Only last month, yet another expenses scandal broke, after the Daily Mirror revealed that 160 MPs and peers had raked in more than £42m in profits selling properties that public money had helped fund.

The Canary reports “politicians claimed the taxpayer funding as part of the old expenses system but cashed in on the homes years later”.

The investigation found investigation found MPs made an average profit of £255,000 on selling their taxpayer-subsidised homes.

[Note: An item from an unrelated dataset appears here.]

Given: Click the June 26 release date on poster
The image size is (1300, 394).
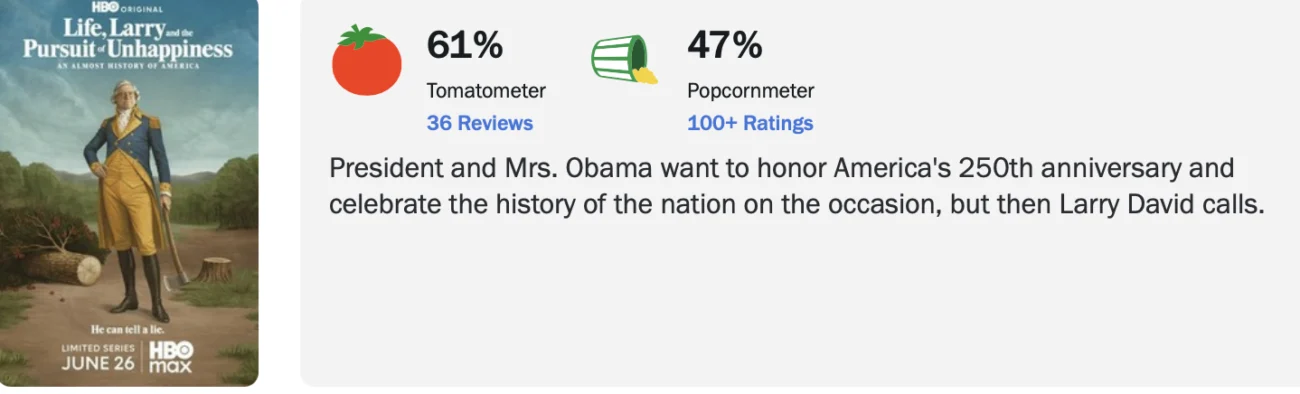Looking at the screenshot, I should coord(98,363).
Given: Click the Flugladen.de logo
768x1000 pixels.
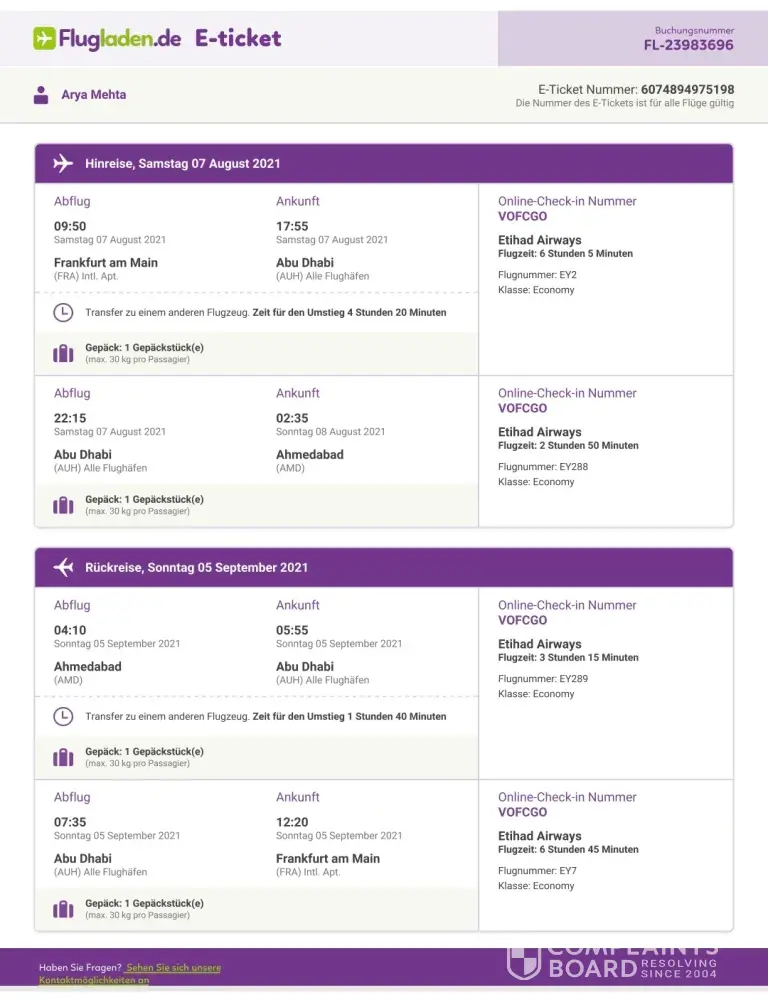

These included potential Tory leadership frontrunner Michel Gove, who made £870,000 on two homes, and chairman of the influential backbench 1922 Committee, Sir Graham Brady.

“Under parliamentary rules they are entitled to keep the money” said the Mirror, “but with trust in politicians still low after the expenses scandal and the ongoing Brexit shambles, critics insist if MPs want to regain trust they should hand the money to the Treasury”.

So what was the legacy?

As the tenth anniversary of the scandal has approached, commentators have sought to draw a line from expenses to Brexit and the current distrust of Britain’s political class.

“Although most of the sums involved were trivial, it planted a powerful image in the minds of Daily Telegraph readers (it was the Telegraph that broke the story and ran with it day after day) of a political class professing virtue in public while privately milking the system for all it was worth,” writes Jonathan Coe in The New Statesman

Public faith in the political system has now reached levels not seen since the height of the expenses scandal.

Last month, 72% of those surveyed told the Hansard Society that the UK’s democratic system needed “quite a lot” or “a great deal” of improvement – the highest percentage since 2010.

More worrying, HuffPost UK reports that “growing dissatisfaction with MPs is also leading people to entertain ‘radical solutions’ which challenge the core tenets of democracy”.

54% of people said “Britain needs a strong leader willing to break the rules”, while 42% think “many of the country’s problems could be dealt with more effectively if the government didn’t have to worry so much about votes in parliament”.

What started as a few MPs claiming for duck islands could end up tearing the very fabric of British democracy.